# Installare BERYL con scheda ATI

## albcons

Ciao a tutti è il mio primo messaggio...

è da un po di tempo che cerco di installare Beryl ma proprio non riesco...sul web non trovo niente di affidabile..qualcuno sa qualcosa? 

Uso KDE 3.5 e la scheda grafica è una ATI mobility radeon 9600

Grazie

----------

## misterwine

Io direi che questo fa al caso tuo:

http://gentoo-wiki.com/HOWTO_AIGLX

Non riesci a farlo partire o nemmeno a installarlo?

----------

## albcons

non ho ancora provato perchè non mi fido..non voglio buttar via il computer per un software...adesso provo a darci un occhiata..grazie mille per la velocità di risposta!

----------

## albcons

quindi in pratica devo installare AIGLX e poi BERYL?

----------

## darkmanPPT

si, ma AIGLX solo se usi i driver open per la ATI...

se usi i driver closed non c'è via e devi installarti XGL

e poi sopra ci installerai beryl/compiz che vuoi.

ciao  :Wink: 

----------

## albcons

ok e come faccio a sapere che tipo di driver sto utilizzando? grazie

----------

## albcons

ho fatto eix ati-drivers...e mi dice che ho installato la versione 8.34.8....saranno open o closed?

----------

## piero.turra

gli ati-drivers sono quelli proprietari.
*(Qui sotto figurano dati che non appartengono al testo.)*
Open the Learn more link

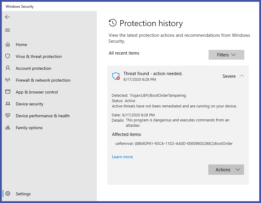[122, 157]
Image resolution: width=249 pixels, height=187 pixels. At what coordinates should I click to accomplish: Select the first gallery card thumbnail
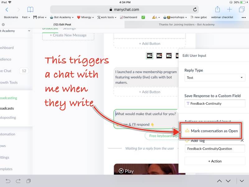pyautogui.click(x=150, y=56)
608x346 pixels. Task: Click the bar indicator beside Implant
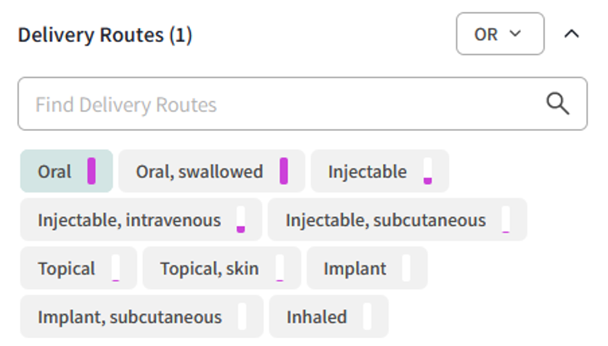[406, 268]
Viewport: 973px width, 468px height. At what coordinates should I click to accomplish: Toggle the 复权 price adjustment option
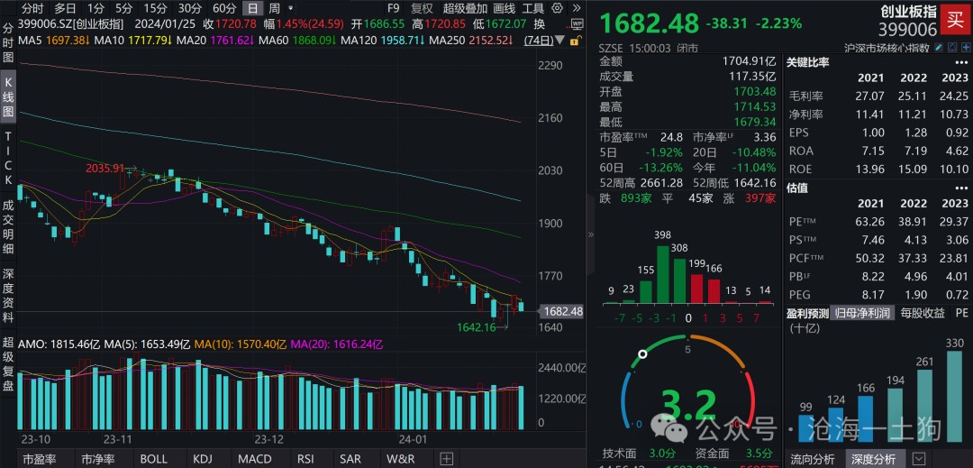tap(422, 8)
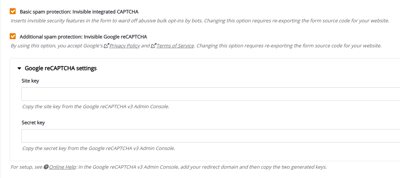Click the question mark help icon

46,167
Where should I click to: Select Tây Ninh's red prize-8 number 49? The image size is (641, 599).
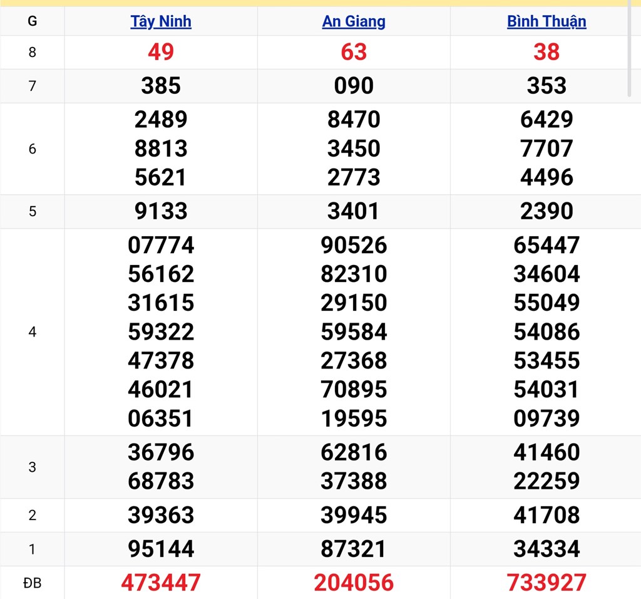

Per installare AIGLX la cosa migliore è aggiungere questa riga al make.conf

```
VIDEO_CARDS="radeon ati vesa fbdev"
```

così installa automaticamente i drivers x11-drivers/xf86-video-ati (quando ricompili xorg)

Aggiungere questa riga al filr /etc/portage/package.use

```
x11-base/xorg-server aiglx
```

e infine ricompilare xorg

```
emerge --newuse xorg-server
```

Ovviamente tutto funziona perfettamente solo se i driver open supportano la tua scheda video

----------

## piero.turra

Rileggendo però vedo che hai una ati mobility radeon 9600...

E' come la mia, perciò posso dirti che puoi dire addio all'accelerazione hardware  :Sad: 

Purtroppo la nostra scheda non è supportata ne dai driver proprietari ne da quelli free  :Evil or Very Mad: 

Però la miglior resa si ha con i driver free, dopo numerosi test ho constatato che sono quelli che la fanno funzionare meglio.

----------

## albcons

ma io li ho installati i driver della ati..e l'accelerazione hw funziona perfettamente!

----------

## darkmanPPT

 *albcons wrote:*   

> ma io li ho installati i driver della ati..e l'accelerazione hw funziona perfettamente!

 

cioè 

```
gxinfo
```

 ti dice

```
direct rendering: YES
```

????

cmq, siccome usi quelli closed... io ti consiglio XGL.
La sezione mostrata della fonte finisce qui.